### Entries shown

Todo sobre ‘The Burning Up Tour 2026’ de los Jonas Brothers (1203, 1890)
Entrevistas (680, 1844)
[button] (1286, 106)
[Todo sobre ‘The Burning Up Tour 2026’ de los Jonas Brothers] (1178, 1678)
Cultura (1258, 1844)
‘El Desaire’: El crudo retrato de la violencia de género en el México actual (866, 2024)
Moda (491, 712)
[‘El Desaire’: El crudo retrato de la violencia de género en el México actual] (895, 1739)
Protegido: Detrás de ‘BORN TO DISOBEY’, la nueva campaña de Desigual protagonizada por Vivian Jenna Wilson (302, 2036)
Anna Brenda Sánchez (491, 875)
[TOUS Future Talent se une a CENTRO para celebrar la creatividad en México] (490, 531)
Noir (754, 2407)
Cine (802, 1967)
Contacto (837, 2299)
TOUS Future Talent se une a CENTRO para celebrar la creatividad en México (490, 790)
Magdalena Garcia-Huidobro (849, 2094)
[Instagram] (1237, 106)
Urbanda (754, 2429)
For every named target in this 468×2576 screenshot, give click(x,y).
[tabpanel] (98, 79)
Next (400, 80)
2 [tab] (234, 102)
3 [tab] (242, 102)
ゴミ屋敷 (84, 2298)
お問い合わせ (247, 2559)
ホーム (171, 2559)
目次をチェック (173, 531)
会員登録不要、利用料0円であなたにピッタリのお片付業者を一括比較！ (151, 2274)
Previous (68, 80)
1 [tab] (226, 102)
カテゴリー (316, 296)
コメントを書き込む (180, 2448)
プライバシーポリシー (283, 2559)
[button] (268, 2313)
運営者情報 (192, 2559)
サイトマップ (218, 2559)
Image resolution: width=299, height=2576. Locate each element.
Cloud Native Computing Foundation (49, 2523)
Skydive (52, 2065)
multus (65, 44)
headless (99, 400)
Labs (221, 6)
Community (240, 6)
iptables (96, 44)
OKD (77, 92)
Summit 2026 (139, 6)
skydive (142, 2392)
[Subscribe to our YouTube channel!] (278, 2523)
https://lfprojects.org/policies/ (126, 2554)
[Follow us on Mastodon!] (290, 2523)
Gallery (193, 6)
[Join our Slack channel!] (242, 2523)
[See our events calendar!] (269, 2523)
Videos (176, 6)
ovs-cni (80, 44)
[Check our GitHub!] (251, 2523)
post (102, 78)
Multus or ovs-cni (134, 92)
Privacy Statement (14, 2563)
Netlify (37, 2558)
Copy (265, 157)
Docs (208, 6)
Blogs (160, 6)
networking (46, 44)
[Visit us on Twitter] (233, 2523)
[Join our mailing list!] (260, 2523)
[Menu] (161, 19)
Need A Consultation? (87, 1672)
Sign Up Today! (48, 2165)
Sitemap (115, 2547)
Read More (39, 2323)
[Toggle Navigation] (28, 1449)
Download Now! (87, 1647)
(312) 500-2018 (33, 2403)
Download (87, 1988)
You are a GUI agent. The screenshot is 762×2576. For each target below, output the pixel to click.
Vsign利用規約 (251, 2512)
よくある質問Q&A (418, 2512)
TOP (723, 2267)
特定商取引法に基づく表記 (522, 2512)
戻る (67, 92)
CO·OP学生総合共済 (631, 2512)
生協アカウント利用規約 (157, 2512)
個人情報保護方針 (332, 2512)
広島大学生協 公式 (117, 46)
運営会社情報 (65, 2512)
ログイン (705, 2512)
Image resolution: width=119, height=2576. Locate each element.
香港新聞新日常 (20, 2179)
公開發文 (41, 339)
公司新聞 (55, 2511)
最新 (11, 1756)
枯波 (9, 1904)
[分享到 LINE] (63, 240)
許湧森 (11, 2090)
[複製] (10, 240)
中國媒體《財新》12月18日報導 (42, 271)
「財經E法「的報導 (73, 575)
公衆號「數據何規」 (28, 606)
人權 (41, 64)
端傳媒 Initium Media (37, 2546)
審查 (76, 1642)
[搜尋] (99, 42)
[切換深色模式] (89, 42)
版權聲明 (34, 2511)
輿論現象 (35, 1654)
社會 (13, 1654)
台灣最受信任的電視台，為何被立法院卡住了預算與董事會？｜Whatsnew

######

## Task to complete
Provide all the records again, word for word.

## Response to this exercise
Todo sobre ‘The Burning Up Tour 2026’ de los Jonas Brothers (1203, 1890)
Entrevistas (680, 1844)
[button] (1286, 106)
[Todo sobre ‘The Burning Up Tour 2026’ de los Jonas Brothers] (1178, 1678)
Cultura (1258, 1844)
‘El Desaire’: El crudo retrato de la violencia de género en el México actual (866, 2024)
Moda (491, 712)
[‘El Desaire’: El crudo retrato de la violencia de género en el México actual] (895, 1739)
Protegido: Detrás de ‘BORN TO DISOBEY’, la nueva campaña de Desigual protagonizada por Vivian Jenna Wilson (302, 2036)
Anna Brenda Sánchez (491, 875)
[TOUS Future Talent se une a CENTRO para celebrar la creatividad en México] (490, 531)
Noir (754, 2407)
Cine (802, 1967)
Contacto (837, 2299)
TOUS Future Talent se une a CENTRO para celebrar la creatividad en México (490, 790)
Magdalena Garcia-Huidobro (849, 2094)
[Instagram] (1237, 106)
Urbanda (754, 2429)
For every named target in this 468×2576 screenshot, give click(x,y).
[tabpanel] (98, 79)
Next (400, 80)
2 [tab] (234, 102)
3 [tab] (242, 102)
ゴミ屋敷 (84, 2298)
お問い合わせ (247, 2559)
ホーム (171, 2559)
目次をチェック (173, 531)
会員登録不要、利用料0円であなたにピッタリのお片付業者を一括比較！ (151, 2274)
Previous (68, 80)
1 [tab] (226, 102)
カテゴリー (316, 296)
コメントを書き込む (180, 2448)
プライバシーポリシー (283, 2559)
[button] (268, 2313)
運営者情報 (192, 2559)
サイトマップ (218, 2559)
Image resolution: width=299, height=2576. Locate each element.
Cloud Native Computing Foundation (49, 2523)
Skydive (52, 2065)
multus (65, 44)
headless (99, 400)
Labs (221, 6)
Community (240, 6)
iptables (96, 44)
OKD (77, 92)
Summit 2026 (139, 6)
skydive (142, 2392)
[Subscribe to our YouTube channel!] (278, 2523)
https://lfprojects.org/policies/ (126, 2554)
[Follow us on Mastodon!] (290, 2523)
Gallery (193, 6)
[Join our Slack channel!] (242, 2523)
[See our events calendar!] (269, 2523)
Videos (176, 6)
ovs-cni (80, 44)
[Check our GitHub!] (251, 2523)
post (102, 78)
Multus or ovs-cni (134, 92)
Privacy Statement (14, 2563)
Netlify (37, 2558)
Copy (265, 157)
Docs (208, 6)
Blogs (160, 6)
networking (46, 44)
[Visit us on Twitter] (233, 2523)
[Join our mailing list!] (260, 2523)
[Menu] (161, 19)
Need A Consultation? (87, 1672)
Sign Up Today! (48, 2165)
Sitemap (115, 2547)
Read More (39, 2323)
[Toggle Navigation] (28, 1449)
Download Now! (87, 1647)
(312) 500-2018 (33, 2403)
Download (87, 1988)
You are a GUI agent. The screenshot is 762×2576. For each target below, output the pixel to click.
Vsign利用規約 (251, 2512)
よくある質問Q&A (418, 2512)
TOP (723, 2267)
特定商取引法に基づく表記 (522, 2512)
戻る (67, 92)
CO·OP学生総合共済 (631, 2512)
生協アカウント利用規約 (157, 2512)
個人情報保護方針 (332, 2512)
広島大学生協 公式 (117, 46)
運営会社情報 (65, 2512)
ログイン (705, 2512)
Image resolution: width=119, height=2576. Locate each element.
香港新聞新日常 (20, 2179)
公開發文 (41, 339)
公司新聞 (55, 2511)
最新 (11, 1756)
枯波 (9, 1904)
[分享到 LINE] (63, 240)
許湧森 (11, 2090)
[複製] (10, 240)
中國媒體《財新》12月18日報導 (42, 271)
「財經E法「的報導 (73, 575)
公衆號「數據何規」 (28, 606)
人權 (41, 64)
端傳媒 Initium Media (37, 2546)
審查 (76, 1642)
[搜尋] (99, 42)
[切換深色模式] (89, 42)
版權聲明 (34, 2511)
輿論現象 (35, 1654)
社會 (13, 1654)
台灣最受信任的電視台，為何被立法院卡住了預算與董事會？｜Whatsnew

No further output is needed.